O erro que muitas pessoas cometeram foi pensar que a China não faria nada. A China dobrou a aposta na política industrial. Durante a pandemia, adotou mais e mais políticas do lado da oferta, dando financiamento subsidiado para elevar o nível industrial e de infraestrutura. Quando todos pensavam que a produção se deslocaria da China, a inflação da China acabou sendo muito mais baixa do que a de todos os seus parceiros comerciais, de modo que a taxa de câmbio real efetiva na China se desvalorizou 15% nos últimos dois anos. O país ficou muito mais barato. O desejo da China de ser competitiva e autossuficiente incentivou muito as políticas de oferta, tornando mais caro economicamente produzir em outros países. Talvez isso explique parcialmente por que não vemos muito investimento estrangeiro direto em outros mercados. Se um grande player, responsável por um terço da manufatura global, está dobrando a aposta, isso reduz o retorno dos investimentos (fora da China). A reação da China foi subestimada.

Então, na verdade, o impulso não é tão relevante como muitos pensam.
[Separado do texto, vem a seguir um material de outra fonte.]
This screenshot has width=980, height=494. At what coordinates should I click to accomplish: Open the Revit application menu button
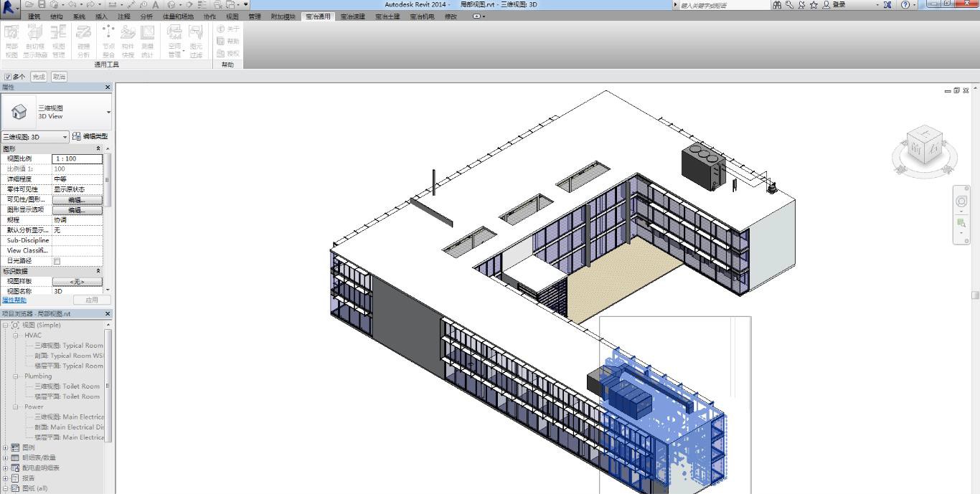9,6
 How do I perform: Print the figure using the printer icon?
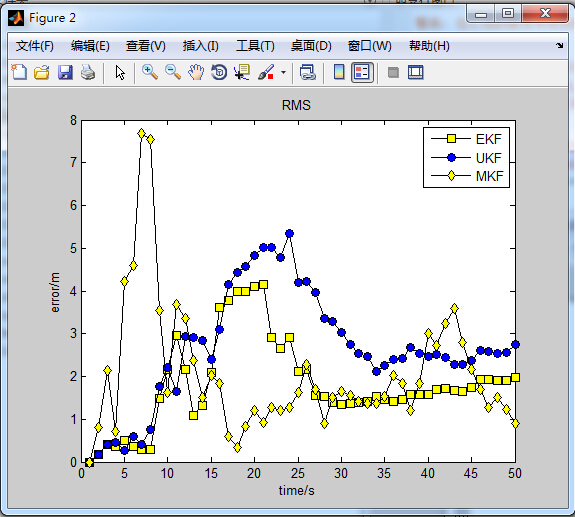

Se tivermos uma nova onda de barreiras tarifárias ― vamos supor que Trump (se eleito nos Estados Unidos) aplique tarifas de mais de 60% contra produtos chineses ―, a pressão ainda estará lá. Estamos ouvindo muitas empresas querendo sair da China, querendo ir para o Leste Europeu, para contornar tarifas. Esperamos que isso ajude alguns mercados emergentes. A questão é se vai ajudar tanto assim. Há uma perda total de produtividade quando se realoca cadeias de suprimentos com base em geopolítica ao invés de eficiência.

A transição energética pode ajudar a deslocar o capital para as economias emergentes fora da China, incluindo o Brasil?

Precisamos ver, pois a China também quer fazer uma transição verde acelerada por si mesma. Mas o fato de a China subsidiar muitas tecnologias de transição também tornou esta agenda economicamente mais viável nos outros países. Vemos muito interesse em investimentos renováveis. A questão é se fará uma grande diferença para os mercados emergentes. Há oportunidades, mas que dependem da capacidade de mobilizar as poupanças para financiar esse investimento. A manutenção dos juros altos por mais tempo nos Estados Unidos torna mais difícil acelerar a transição, já que influencia o custo de financiamento das economias emergentes.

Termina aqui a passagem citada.